- _DATA EXTRACT_:
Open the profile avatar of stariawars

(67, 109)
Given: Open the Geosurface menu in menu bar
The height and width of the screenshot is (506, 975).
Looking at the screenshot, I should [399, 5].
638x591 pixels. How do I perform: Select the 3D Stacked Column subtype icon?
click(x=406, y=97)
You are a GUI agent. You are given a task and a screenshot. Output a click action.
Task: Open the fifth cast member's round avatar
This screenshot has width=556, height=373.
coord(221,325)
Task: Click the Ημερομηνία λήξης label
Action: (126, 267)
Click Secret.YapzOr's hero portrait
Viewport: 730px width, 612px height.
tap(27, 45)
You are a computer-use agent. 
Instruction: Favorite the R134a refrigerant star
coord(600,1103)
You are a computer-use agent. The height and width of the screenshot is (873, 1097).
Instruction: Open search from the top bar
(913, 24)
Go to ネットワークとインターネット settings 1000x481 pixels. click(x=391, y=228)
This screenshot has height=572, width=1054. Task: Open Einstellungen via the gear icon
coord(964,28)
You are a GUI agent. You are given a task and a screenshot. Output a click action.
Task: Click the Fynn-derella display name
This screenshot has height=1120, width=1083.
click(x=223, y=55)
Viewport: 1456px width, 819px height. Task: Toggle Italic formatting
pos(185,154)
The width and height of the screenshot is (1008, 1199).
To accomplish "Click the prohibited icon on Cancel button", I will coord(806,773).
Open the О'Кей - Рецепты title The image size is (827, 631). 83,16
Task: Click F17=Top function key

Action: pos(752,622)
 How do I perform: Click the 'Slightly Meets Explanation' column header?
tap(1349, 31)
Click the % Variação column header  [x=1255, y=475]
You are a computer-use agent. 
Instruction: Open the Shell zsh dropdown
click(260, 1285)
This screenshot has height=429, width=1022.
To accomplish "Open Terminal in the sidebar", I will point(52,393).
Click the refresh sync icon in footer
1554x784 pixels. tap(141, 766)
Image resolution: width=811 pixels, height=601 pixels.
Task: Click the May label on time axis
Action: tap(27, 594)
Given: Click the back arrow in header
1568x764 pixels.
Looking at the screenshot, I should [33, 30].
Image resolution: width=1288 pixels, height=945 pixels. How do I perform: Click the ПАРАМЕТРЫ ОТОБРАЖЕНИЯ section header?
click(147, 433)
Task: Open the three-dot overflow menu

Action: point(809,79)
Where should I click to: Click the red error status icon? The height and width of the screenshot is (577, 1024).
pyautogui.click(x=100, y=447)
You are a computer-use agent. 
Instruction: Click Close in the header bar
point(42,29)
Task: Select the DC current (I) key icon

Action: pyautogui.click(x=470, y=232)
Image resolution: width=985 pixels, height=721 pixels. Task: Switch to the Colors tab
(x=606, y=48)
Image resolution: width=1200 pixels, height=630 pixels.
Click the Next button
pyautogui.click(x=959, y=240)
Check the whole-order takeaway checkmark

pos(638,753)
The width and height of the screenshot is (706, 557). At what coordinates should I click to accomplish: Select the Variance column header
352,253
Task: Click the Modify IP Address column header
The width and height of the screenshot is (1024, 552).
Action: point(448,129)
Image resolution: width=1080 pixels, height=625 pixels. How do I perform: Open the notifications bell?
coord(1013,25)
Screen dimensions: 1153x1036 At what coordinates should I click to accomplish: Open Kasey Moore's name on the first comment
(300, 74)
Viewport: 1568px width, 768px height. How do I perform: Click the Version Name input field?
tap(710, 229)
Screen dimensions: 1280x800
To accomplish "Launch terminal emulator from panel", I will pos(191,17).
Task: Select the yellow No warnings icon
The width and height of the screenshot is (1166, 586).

- _REQUIREMENTS_:
Reproduce the listing above word for word, from its first line through the line containing "click(x=406, y=97)", including both of those lines.

- _TASK RESULT_:
Open the profile avatar of stariawars

(67, 109)
Given: Open the Geosurface menu in menu bar
The height and width of the screenshot is (506, 975).
Looking at the screenshot, I should [399, 5].
638x591 pixels. How do I perform: Select the 3D Stacked Column subtype icon?
click(x=406, y=97)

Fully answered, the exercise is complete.